--- Begin PROVIDED TEXT ---
I think back to the days of my training in Texas. Every instructor we had

was a
combat veteran who completed his tour of duty and came back to instruct. My
Bombing instructor was a veteran of 25 missions with the bloody 100th bomb
group. He flew them from England to Berlin without fighter escort taking
horrible losses. He not only tought us our basic job, but he let us know

what
it acutually was like in combat and all during my tour of duty his training
resulted in the fact that there were no surprises for us in combat

except
for the time we are attacked by an ME 262. I find it interesting that

Rumsfeld
was an instructor who had never been to combat. I don't see that as a

change
for the better in flight training.


My father was an instructor with no combat experience.
I'm not certain what sort of instructor; basic I'd suppose.

He was all set to strap on a P-47 and destroy the LW single
handedly he once told me, but found to his great disappointment
that he'd been made an instructor!

As you have said, he too was afraid the war would be over by
the time he got there as it was, and now, he's saddled with
an instructors job!

Said he got a lecture by the CO saying how important good
instruction was, and that he would indeed be doing an
important part in destroying the LW.

He eventually converted to B-29s as a way to get to combat
in the Pacific, only to have that war end before he could
actually get there. "Bum luck" I guess.

Eventually got his "combat" experience in a sort of way.
Flying during the Berlin Airlift cost a lot of people their
lives flying very difficult weather and conditions. A few
bullet holes in his transport aircraft during Korea and
especially Vietnam (even to the French at Dien Bien Phu).
All the various "crises" of the Cold War (Suez crisis,
Libyan crisis, Lebanon crisis,...).
--- End PROVIDED TEXT ---
WORK TO COMPLETE:
In the text about wartime flight instructors, why did the first writer meet almost no surprises in combat? Answer in one to three sentences. Rely only on the text above.
--- Begin SUPPLIED DATA ---
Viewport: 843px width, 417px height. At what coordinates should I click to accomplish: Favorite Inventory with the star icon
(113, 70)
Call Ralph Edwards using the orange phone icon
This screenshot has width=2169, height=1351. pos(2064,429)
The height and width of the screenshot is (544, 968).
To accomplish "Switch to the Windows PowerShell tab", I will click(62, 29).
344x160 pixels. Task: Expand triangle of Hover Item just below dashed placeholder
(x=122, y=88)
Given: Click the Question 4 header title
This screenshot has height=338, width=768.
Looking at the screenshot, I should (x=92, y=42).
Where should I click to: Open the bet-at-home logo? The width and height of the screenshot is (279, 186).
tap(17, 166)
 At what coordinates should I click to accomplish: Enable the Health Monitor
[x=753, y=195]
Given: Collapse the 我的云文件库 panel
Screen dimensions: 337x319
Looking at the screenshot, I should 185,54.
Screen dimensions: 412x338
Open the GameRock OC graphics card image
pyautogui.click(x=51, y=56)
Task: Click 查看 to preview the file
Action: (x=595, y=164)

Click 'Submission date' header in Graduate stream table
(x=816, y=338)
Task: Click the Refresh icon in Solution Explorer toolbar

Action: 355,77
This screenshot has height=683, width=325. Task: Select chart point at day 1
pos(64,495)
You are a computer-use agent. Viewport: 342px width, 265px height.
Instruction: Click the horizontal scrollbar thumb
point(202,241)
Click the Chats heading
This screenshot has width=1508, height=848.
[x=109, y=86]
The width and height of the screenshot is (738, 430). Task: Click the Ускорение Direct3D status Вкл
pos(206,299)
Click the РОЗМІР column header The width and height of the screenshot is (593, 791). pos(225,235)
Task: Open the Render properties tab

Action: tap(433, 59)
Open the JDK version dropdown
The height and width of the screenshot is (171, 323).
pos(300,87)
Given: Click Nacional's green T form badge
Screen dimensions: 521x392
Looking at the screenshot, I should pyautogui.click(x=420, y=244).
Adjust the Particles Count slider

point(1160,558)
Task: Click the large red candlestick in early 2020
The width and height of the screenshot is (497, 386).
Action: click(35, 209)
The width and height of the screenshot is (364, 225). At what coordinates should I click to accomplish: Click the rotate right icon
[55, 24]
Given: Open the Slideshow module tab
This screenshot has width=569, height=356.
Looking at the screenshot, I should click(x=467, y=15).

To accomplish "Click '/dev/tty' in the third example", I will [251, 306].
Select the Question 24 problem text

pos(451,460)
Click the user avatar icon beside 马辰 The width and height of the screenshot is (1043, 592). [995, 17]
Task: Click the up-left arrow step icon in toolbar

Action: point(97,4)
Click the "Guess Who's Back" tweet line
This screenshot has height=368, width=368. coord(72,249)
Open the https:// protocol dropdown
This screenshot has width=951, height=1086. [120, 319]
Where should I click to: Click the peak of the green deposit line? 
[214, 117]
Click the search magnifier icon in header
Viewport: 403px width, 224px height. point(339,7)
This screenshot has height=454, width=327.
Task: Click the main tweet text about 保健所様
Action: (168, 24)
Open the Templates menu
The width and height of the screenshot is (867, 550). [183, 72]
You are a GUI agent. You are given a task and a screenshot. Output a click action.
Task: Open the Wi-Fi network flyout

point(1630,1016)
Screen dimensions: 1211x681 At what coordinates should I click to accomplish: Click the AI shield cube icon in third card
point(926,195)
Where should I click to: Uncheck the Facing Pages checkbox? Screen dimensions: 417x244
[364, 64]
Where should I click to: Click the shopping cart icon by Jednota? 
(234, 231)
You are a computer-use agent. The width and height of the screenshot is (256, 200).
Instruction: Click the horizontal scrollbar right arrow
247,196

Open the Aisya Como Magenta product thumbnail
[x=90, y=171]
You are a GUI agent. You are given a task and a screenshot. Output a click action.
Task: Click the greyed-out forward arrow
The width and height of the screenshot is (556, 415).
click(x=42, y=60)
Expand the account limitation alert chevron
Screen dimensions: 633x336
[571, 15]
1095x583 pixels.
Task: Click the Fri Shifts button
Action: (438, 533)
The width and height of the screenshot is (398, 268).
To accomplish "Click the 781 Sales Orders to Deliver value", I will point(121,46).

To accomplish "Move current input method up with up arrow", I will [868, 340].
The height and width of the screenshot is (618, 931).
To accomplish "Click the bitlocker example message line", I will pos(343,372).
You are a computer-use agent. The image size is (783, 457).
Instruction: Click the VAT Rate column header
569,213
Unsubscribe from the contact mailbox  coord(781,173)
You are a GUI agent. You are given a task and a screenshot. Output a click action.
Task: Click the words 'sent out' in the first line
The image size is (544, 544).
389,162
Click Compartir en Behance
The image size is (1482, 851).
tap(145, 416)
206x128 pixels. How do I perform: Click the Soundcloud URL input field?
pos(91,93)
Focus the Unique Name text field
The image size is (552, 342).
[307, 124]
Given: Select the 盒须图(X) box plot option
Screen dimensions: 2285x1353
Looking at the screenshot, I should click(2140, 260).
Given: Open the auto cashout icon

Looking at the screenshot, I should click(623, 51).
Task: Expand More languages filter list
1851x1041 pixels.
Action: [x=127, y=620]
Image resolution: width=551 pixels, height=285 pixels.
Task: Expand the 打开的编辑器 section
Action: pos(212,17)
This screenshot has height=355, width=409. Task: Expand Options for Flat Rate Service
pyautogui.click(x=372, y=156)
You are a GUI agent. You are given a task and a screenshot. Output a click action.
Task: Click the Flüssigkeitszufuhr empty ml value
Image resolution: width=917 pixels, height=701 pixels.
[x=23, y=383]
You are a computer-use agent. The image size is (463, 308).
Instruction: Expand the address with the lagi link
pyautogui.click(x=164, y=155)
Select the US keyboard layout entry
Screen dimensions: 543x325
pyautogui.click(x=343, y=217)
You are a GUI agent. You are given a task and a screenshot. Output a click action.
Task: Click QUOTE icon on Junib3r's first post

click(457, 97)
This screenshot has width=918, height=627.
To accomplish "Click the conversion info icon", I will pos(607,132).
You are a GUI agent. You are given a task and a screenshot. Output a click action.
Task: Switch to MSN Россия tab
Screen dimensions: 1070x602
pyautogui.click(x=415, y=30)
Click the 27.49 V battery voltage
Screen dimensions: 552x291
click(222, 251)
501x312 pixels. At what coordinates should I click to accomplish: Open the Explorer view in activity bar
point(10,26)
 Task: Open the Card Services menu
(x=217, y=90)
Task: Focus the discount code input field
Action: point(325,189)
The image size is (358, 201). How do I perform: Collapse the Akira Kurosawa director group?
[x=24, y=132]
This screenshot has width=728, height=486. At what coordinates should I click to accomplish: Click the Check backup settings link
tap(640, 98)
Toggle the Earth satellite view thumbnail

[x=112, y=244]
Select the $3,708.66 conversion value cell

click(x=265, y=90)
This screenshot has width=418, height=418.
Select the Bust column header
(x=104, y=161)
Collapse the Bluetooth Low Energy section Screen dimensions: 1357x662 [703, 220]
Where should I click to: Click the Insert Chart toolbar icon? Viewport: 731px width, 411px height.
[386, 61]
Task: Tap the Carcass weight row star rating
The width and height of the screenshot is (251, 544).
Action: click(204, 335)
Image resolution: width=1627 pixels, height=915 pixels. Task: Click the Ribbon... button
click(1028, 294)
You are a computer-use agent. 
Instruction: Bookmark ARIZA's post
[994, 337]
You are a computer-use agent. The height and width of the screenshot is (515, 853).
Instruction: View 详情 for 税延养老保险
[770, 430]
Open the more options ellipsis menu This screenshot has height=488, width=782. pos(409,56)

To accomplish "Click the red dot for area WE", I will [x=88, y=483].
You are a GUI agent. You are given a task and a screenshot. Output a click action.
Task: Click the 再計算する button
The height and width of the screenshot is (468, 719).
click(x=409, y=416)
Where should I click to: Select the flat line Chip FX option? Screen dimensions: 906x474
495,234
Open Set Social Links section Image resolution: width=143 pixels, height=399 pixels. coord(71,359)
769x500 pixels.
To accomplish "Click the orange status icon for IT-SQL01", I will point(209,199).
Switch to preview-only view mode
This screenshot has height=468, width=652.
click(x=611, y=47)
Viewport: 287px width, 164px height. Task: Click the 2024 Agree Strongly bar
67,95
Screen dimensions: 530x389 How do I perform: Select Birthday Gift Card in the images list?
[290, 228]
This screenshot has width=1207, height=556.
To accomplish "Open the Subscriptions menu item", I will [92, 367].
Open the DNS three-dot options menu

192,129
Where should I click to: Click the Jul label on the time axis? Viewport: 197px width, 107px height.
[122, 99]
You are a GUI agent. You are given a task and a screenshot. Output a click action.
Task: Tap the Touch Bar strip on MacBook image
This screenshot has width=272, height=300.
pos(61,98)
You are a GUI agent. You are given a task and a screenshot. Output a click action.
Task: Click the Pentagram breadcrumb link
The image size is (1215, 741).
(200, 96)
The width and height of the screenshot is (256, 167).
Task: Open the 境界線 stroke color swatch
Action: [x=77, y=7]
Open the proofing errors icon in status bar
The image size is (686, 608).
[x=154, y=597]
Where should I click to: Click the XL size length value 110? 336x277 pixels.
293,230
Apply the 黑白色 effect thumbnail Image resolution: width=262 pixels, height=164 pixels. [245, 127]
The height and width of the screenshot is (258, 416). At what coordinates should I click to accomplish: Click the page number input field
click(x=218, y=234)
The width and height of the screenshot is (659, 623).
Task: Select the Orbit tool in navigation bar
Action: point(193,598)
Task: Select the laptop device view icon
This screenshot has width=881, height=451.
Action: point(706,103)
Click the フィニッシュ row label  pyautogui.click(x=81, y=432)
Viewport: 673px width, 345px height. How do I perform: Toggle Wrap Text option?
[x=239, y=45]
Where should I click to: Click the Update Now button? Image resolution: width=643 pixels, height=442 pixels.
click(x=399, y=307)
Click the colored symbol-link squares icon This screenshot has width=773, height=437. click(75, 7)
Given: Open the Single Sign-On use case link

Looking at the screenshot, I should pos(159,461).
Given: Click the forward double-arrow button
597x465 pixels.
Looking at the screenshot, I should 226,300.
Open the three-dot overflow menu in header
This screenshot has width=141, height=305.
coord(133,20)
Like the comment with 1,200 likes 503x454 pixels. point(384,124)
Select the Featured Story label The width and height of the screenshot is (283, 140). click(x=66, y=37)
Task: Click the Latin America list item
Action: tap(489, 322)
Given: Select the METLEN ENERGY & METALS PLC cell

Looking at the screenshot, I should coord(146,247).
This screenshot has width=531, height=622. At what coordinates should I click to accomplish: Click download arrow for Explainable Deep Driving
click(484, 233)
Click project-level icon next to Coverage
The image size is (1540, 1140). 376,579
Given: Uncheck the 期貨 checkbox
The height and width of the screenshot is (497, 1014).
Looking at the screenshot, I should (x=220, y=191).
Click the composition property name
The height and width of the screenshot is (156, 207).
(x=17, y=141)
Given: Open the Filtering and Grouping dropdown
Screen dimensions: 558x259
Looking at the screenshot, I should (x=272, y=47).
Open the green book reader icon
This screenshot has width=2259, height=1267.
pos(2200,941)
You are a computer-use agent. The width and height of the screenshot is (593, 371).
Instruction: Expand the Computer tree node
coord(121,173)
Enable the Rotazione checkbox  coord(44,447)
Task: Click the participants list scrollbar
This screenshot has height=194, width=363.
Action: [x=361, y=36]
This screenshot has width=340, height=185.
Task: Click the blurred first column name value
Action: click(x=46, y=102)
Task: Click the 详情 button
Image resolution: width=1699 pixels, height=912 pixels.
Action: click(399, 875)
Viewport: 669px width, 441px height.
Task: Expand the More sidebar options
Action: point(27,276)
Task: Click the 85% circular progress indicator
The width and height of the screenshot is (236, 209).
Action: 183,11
--- End SUPPLIED DATA ---
RESPONSE FOR THIS EXERCISE:
The writer's bombing instructor, a combat veteran of 25 missions with the 100th bomb group, taught the basic job and also what combat was actually like. Because of that training, the only surprise was the time they were attacked by an ME 262.